ちなみにドル円レートは1989年12月末の1ドル=143.8円→2019年12月末の1ドル=108.58円となっています。

円建てで毎月1万円づつNYダウのドルコスト平均法を続けた結果、360万円の投資に対し、1,299万円の運用残高となっています。

3.6倍のパフォーマンスです。

投資対象を失敗した日経平均株価でも63%のプラスでしたが、投資対象を上手く選択できたNYダウでは3.6倍になっています。

この両パターンを見ていただくことでドルコスト平均法についてのイメージができるのではないでしょうか。

投資対象に失敗しても長期継続することでプラスになる可能性が高まり、投資対象が当たれば、かなり高いリターンが得られます。

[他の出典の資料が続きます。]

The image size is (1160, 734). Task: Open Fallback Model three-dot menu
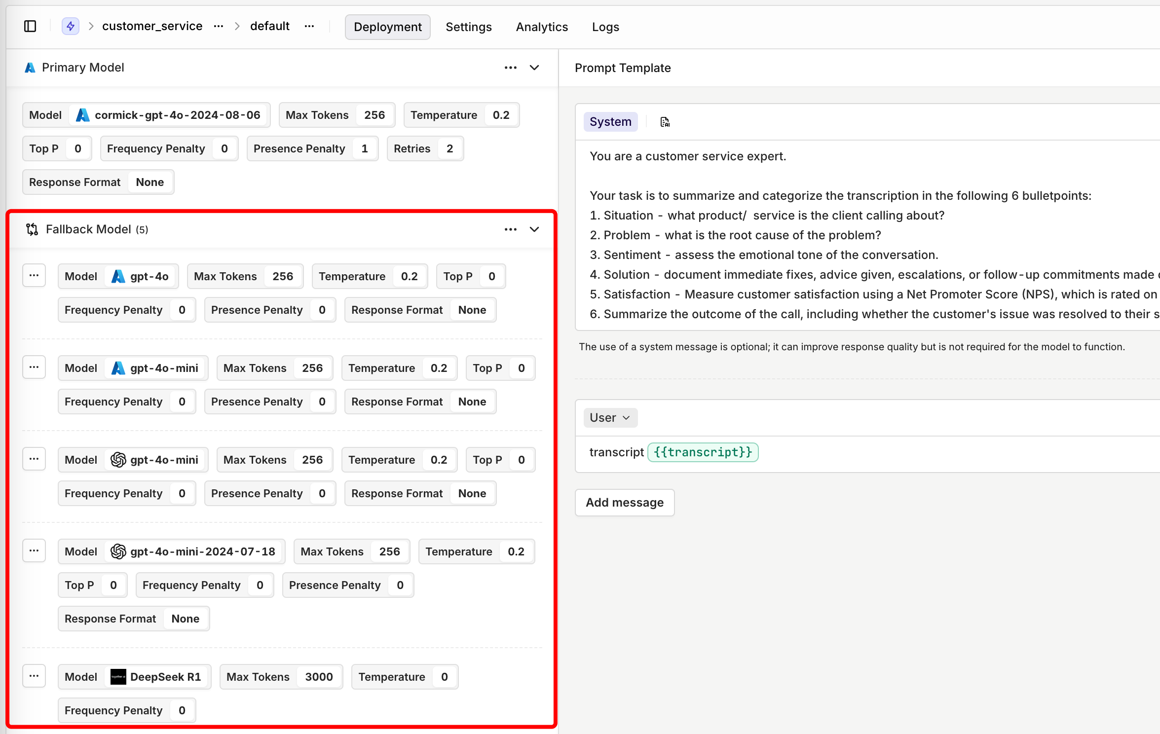coord(511,229)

そう考えるとやはり、いくつかの資産クラスに分散したうえでドルコスト平均法を長期で行うことがベストと言えそうです。

確定拠出型年金(iDeCo)では最長で40年前後運用できますが、自身の年金受け取り開始時にマーケットが上手く上昇しているかは分かりません。

よって、10年くらい余裕を見て最長でも30年間の運用と考えて行いましょう。

普通に考えると上記の日経平均パターンとNYダウパターンの中間くらいのパフォーマンスは期待できるでしょう。

30年間で360万円を投資し、586万円~1300万円で中央値は943万円です。

毎月2万円拠出すれば1,986万円になります。

ここまでくれば「老後資金の2000万円問題」も解決できます。